Most teaching hospitals have some version of a morning report, during which patient cases are discussed. An important goal of morning report is to provide teaching points to learners.
In my experience, there is a lot of variability in how morning reports are structured. In some institutions, cases from the prior day’s admissions are discussed, with a dual purpose of teaching and enhancing clinical decision-making. In others, the sessions are more didactic, with cases chosen for their teaching value. In others, there is a hybrid approach.
The pediatric residency program at the University of Vermont takes the second, more didactic approach. Because the quality of the teaching at the individual morning reports was highly variable, they used a quality-improvement (QI) approach to more consistently improve the educational value of their morning reports. This group of pediatric residents and faculty, led by Dr. Anna Zuckerman, has published their results in a Quality Report, entitled “Increasing Pediatric Morning Report Educational Value Through Quality Improvement,” which is being early released by Pediatrics this week (10.1542/peds.2021-053103).

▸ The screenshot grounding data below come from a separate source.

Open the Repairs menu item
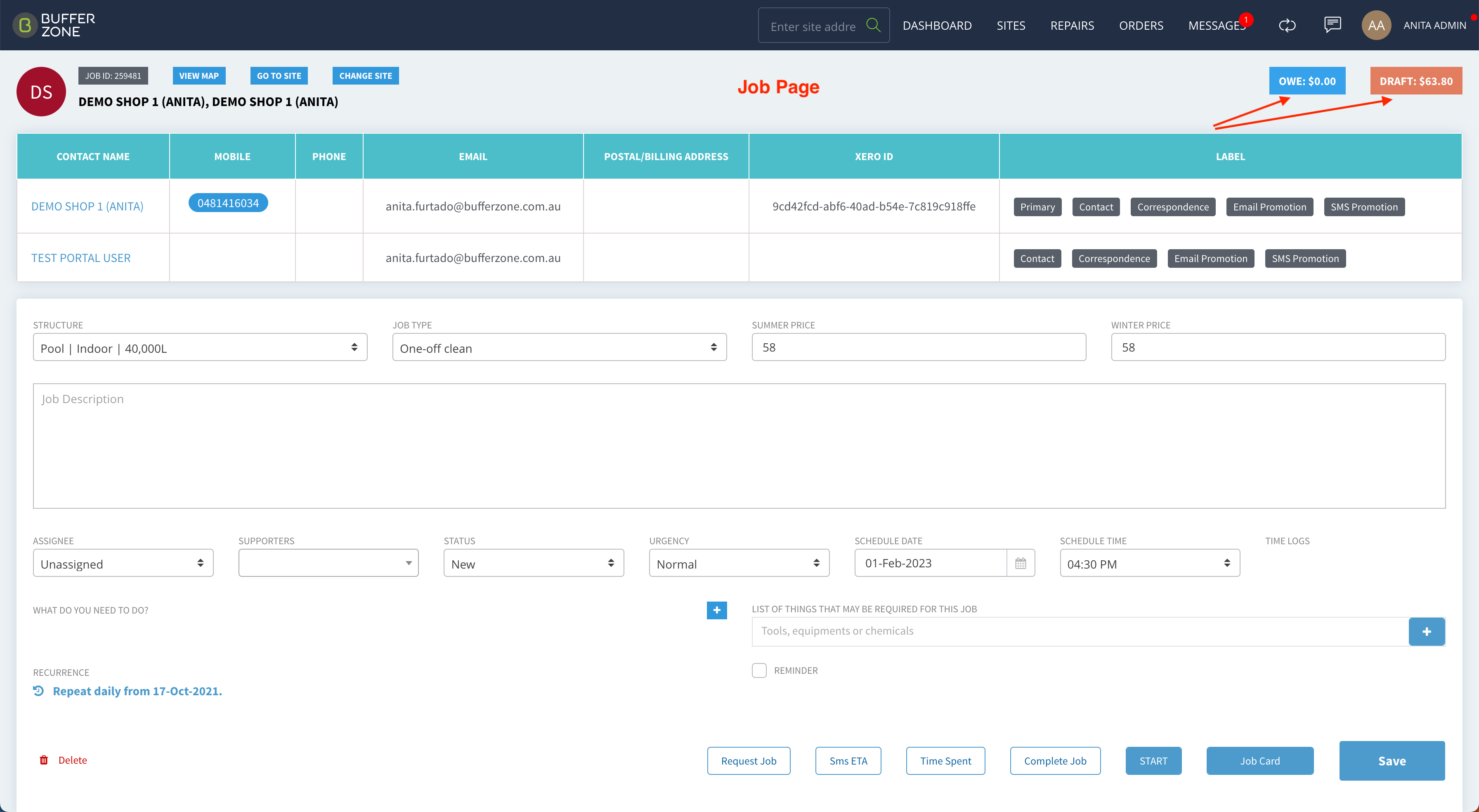 coord(1072,25)
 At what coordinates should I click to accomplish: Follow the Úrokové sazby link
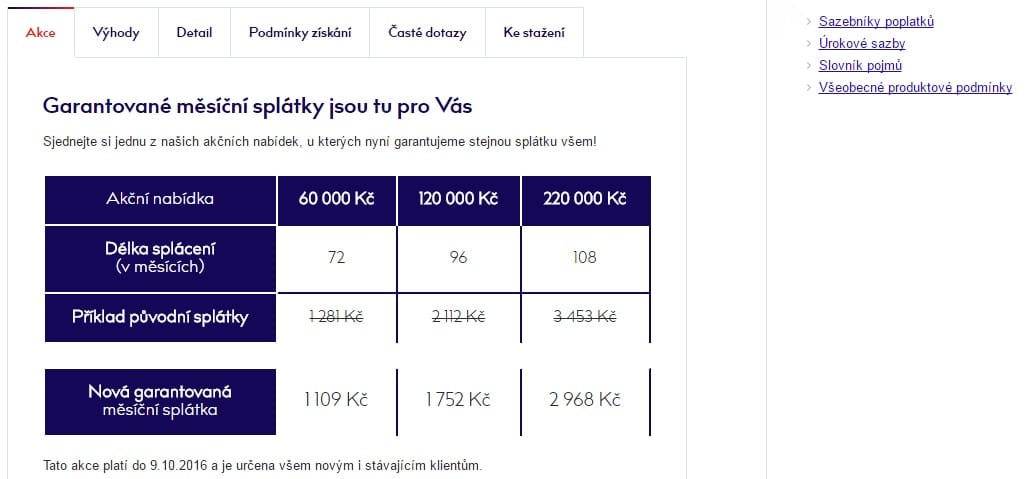pos(862,44)
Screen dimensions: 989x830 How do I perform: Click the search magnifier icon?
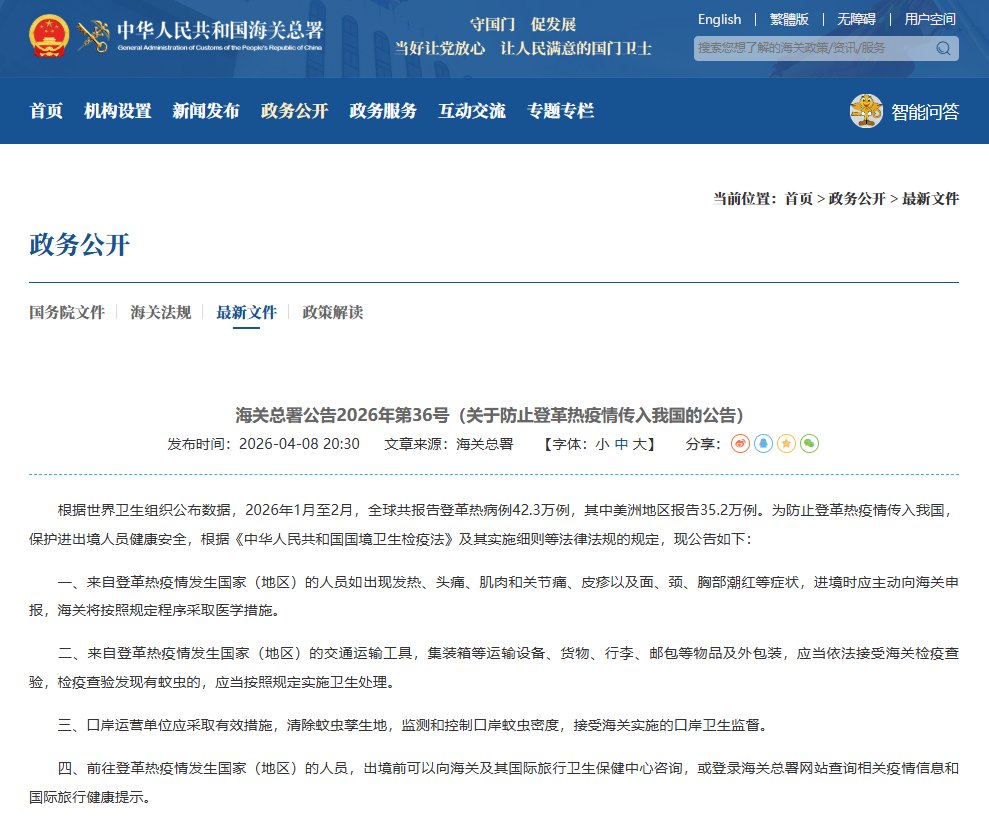(943, 48)
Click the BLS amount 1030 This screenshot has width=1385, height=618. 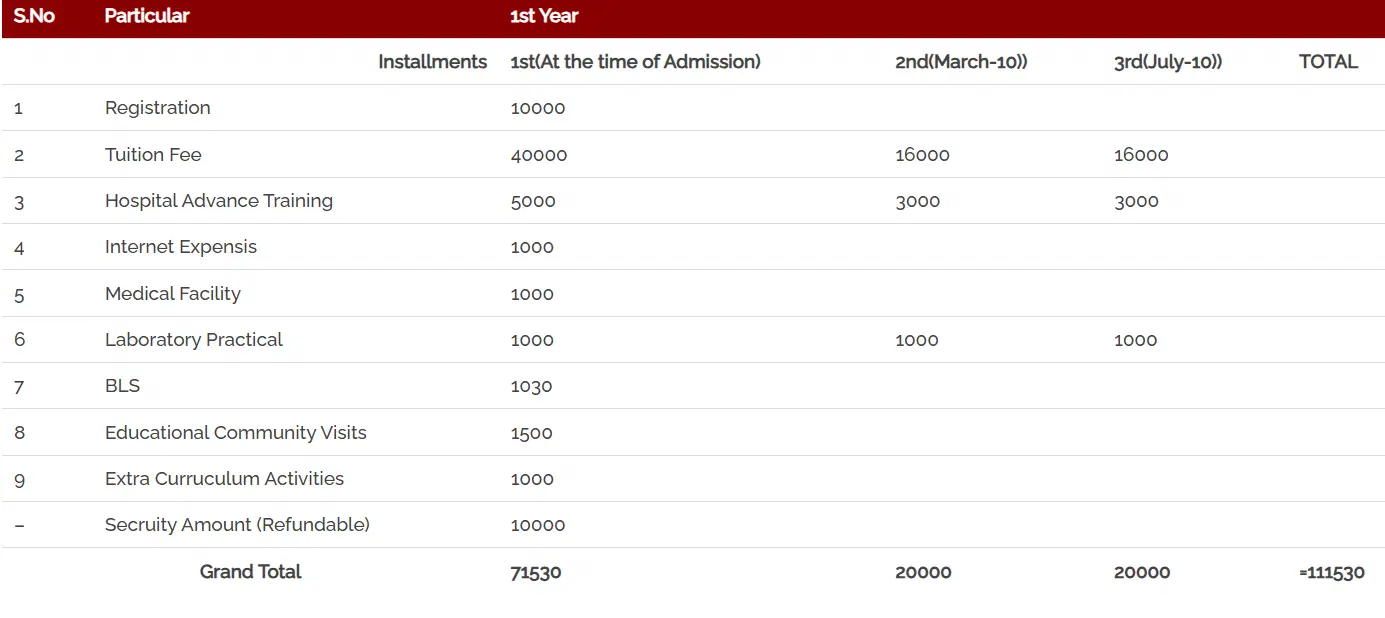531,386
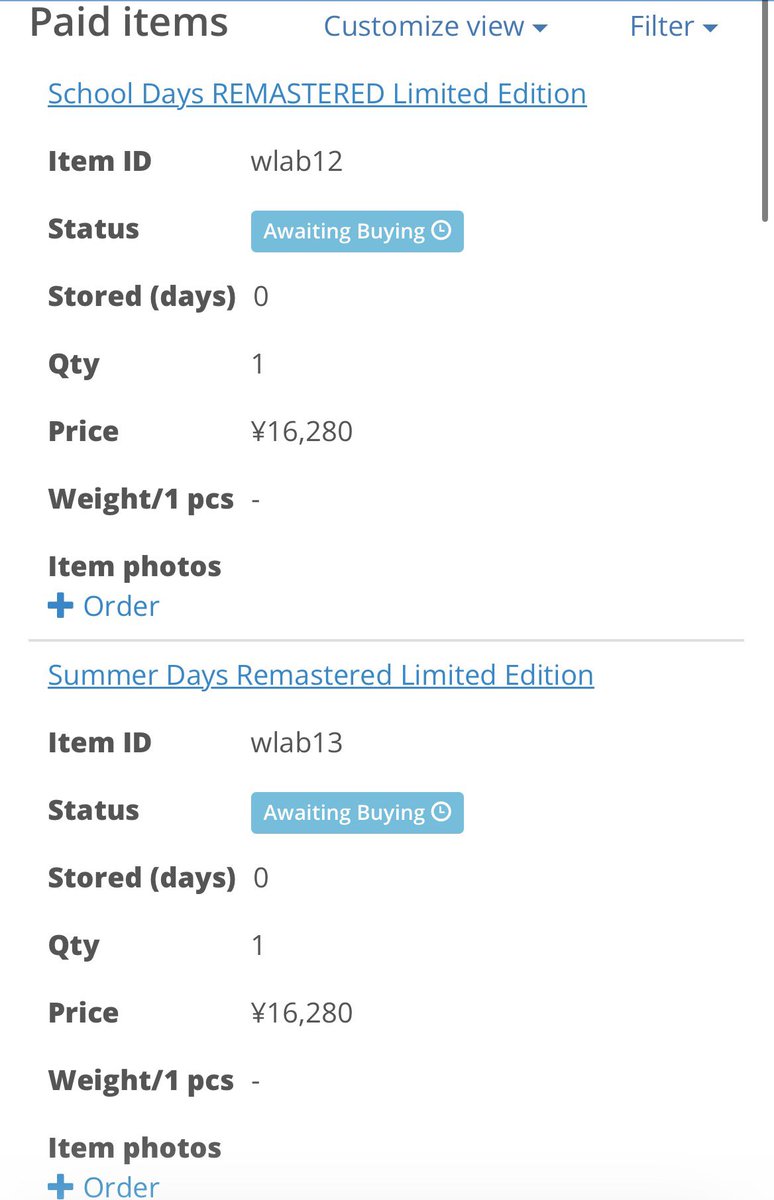Open Summer Days Remastered Limited Edition link
This screenshot has width=774, height=1200.
[x=321, y=675]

The authors systematically used QI methodology to understand the problem, and to identify and test strategies:
- They interviewed graduating residents and faculty to better understand the shortcomings of morning report
- Using educational theory, they identified the elements of high-quality morning reports
- They developed and implemented a new standardized morning report process that included core educational elements and structured mentorship by faculty
Authors then used Plan-Do-Study-Act (PDSA) cycles to implement changes. Their primary outcomes were:
- The number of core educational elements in each morning report
- Faculty and resident satisfaction with morning report educational quality and medical content
They achieved their goals for both of these primary outcomes, and found that converting the morning report to a virtual format during the pandemic did not adversely impact on their new structure.
I appreciate how QI methodology is now being used for much more than clinical outcomes. In a prior blog, I discussed an article that reported on the use of QI for improving clinician-parent communication during inpatient rounds, and now we have this report for using QI to improve education.
Take a look at this quality report, and even if your institution’s morning report has a different format – or even if you don’t have a morning report, you will likely get some ideas for how you can improve educational programs in your institution.